Skip to content
C++
Domain Deep-Dive
Expert

Multithreading & Job Systems in C++ Games

"Task-based parallelism for games: job queues, work stealing, fiber-based systems, and safe patterns for avoiding data races in game loops."

TL;DR

Modern games run CPU-bound logic on all cores via a job system — a work queue where threads pick up tasks and execute them. The game loop becomes a graph of dependent jobs rather than a sequential loop.
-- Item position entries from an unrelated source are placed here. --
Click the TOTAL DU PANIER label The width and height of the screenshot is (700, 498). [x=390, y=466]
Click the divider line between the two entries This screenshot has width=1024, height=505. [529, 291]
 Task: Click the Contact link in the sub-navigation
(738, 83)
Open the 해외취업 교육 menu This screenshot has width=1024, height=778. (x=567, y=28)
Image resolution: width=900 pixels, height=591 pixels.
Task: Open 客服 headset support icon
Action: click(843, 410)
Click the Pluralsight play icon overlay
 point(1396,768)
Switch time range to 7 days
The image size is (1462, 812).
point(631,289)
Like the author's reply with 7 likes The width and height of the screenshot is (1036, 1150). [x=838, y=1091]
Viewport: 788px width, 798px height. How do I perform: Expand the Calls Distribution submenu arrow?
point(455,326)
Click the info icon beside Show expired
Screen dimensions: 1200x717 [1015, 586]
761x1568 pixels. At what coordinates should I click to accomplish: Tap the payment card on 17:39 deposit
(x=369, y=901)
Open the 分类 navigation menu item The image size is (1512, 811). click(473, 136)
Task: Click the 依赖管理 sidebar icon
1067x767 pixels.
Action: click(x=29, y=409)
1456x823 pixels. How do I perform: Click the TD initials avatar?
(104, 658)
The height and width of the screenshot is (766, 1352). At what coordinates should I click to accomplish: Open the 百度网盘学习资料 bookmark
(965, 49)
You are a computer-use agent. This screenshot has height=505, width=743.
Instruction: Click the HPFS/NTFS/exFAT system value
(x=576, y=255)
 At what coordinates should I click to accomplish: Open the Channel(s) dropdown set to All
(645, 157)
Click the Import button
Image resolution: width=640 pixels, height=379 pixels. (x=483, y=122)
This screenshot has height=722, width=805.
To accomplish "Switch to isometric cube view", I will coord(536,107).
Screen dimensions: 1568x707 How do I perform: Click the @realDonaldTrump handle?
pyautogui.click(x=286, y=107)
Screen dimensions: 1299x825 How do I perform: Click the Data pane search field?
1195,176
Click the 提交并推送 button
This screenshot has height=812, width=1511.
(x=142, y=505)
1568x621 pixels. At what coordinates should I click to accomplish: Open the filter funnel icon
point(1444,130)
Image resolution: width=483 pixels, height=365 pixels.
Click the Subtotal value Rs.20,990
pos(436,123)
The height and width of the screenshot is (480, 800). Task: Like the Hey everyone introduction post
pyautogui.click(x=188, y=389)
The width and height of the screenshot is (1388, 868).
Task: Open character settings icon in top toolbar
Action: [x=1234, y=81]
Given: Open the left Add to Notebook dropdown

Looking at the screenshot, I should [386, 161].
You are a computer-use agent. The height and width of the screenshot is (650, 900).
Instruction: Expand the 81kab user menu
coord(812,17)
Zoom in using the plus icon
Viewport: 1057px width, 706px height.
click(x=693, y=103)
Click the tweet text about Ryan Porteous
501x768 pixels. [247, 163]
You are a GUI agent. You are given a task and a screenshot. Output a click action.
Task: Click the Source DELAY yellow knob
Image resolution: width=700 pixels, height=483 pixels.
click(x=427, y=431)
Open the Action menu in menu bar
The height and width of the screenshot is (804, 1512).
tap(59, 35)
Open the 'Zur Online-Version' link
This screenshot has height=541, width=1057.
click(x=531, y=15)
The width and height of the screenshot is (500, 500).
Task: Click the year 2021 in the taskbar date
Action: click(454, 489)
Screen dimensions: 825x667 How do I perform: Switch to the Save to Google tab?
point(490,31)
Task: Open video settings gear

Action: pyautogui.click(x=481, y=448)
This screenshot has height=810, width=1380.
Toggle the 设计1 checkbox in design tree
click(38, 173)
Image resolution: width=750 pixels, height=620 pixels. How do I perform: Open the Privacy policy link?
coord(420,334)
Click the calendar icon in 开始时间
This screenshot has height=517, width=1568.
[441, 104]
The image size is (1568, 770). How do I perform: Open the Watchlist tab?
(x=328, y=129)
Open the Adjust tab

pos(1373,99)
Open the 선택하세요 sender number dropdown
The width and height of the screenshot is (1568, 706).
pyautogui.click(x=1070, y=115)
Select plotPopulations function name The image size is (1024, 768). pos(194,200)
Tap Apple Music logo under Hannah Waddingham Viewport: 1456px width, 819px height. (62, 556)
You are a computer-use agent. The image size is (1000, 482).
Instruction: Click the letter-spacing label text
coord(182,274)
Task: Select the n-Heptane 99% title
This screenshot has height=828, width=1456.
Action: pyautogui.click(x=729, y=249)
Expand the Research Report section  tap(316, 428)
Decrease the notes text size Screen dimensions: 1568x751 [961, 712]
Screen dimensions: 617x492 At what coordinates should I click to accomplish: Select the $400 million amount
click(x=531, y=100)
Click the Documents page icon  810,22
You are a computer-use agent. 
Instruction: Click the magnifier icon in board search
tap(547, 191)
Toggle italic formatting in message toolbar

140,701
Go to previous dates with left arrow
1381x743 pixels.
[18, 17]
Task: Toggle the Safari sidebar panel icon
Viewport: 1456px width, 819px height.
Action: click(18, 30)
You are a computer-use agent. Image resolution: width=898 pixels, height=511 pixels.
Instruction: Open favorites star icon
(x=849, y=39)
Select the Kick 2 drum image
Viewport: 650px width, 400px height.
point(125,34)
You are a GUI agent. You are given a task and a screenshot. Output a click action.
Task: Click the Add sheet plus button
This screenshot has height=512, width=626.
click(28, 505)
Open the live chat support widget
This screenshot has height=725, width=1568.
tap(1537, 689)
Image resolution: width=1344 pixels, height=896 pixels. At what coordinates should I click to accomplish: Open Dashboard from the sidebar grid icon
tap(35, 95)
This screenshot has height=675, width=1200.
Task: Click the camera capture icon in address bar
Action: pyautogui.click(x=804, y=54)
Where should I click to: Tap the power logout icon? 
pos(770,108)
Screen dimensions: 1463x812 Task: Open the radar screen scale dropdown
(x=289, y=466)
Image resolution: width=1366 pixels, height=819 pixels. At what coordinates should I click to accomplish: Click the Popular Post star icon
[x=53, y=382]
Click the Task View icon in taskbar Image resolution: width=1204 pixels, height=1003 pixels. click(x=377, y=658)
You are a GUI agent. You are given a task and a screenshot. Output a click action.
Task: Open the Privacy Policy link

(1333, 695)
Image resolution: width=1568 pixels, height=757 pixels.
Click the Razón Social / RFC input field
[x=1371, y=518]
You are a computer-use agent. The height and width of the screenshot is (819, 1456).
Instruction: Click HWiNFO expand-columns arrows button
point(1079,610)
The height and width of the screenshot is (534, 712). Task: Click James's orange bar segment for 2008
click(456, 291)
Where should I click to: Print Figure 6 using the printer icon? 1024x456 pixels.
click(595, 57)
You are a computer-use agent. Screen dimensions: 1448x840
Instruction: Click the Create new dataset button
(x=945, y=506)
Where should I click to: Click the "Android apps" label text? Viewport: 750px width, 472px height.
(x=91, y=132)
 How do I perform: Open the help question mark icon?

C++17 parallel algorithms and std::jthread (C++20) are good starting points; production engines use custom fiber-based or work-stealing job schedulers.

The problem with naive multithreading

cpp
// Wrong: data races on shared state
std::vector<Entity> entities;

auto t1 = std::thread([&]{ for (auto& e : entities) updatePhysics(e); });
auto t2 = std::thread([&]{ for (auto& e : entities) updateAI(e); });
// Physics and AI accessing the same entities concurrently → UB

The solution isn't locking everything — locks serialize execution and kill performance. The solution is partitioning work so threads don't share mutable state.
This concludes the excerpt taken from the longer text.